### STUDY MATERIAL ###

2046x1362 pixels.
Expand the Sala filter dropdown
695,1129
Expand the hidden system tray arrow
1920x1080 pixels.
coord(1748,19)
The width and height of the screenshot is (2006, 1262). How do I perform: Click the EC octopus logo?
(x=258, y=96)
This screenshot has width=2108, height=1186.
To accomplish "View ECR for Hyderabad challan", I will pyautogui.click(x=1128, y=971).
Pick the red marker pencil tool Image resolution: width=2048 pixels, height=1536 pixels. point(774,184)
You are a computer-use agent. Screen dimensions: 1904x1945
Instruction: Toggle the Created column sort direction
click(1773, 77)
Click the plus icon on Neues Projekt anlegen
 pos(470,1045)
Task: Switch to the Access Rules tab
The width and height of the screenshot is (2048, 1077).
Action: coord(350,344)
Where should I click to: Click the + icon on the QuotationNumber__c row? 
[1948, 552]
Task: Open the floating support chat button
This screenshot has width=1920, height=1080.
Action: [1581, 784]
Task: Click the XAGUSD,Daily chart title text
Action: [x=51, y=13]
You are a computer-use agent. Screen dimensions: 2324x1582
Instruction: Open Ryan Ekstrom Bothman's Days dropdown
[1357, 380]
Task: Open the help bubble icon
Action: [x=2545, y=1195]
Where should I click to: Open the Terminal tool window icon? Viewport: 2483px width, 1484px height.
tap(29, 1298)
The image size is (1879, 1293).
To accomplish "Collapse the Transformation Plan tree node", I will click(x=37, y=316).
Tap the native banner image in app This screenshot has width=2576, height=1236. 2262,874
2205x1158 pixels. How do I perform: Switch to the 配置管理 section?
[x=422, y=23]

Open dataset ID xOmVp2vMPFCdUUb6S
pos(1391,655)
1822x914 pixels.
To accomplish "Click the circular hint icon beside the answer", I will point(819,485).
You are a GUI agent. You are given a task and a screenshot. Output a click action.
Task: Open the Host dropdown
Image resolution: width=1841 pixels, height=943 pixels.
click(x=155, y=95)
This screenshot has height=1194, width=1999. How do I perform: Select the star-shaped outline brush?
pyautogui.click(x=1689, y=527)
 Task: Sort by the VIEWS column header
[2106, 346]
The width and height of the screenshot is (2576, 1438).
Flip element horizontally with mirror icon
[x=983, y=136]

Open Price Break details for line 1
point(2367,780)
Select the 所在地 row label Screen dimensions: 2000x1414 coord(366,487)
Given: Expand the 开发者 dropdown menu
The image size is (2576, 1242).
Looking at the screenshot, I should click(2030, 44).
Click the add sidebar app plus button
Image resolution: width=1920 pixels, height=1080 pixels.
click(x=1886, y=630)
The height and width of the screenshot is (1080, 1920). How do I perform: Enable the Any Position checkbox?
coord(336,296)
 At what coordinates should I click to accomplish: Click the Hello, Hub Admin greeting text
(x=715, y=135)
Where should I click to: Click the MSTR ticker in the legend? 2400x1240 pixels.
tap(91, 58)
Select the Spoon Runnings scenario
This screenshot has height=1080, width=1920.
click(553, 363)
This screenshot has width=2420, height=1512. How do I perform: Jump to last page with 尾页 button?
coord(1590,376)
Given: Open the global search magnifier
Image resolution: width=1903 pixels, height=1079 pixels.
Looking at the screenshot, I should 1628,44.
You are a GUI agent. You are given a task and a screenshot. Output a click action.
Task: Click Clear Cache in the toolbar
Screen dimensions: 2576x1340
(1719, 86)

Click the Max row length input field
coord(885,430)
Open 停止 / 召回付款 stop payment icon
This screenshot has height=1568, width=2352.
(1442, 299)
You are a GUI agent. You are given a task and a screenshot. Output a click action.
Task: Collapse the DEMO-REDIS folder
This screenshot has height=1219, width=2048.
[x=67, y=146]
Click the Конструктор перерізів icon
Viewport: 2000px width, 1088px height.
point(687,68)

###

WORK REQUEST:
Please report the number of lines in the data that include "computer", with no other words.

WRITTEN RESPONSE:
2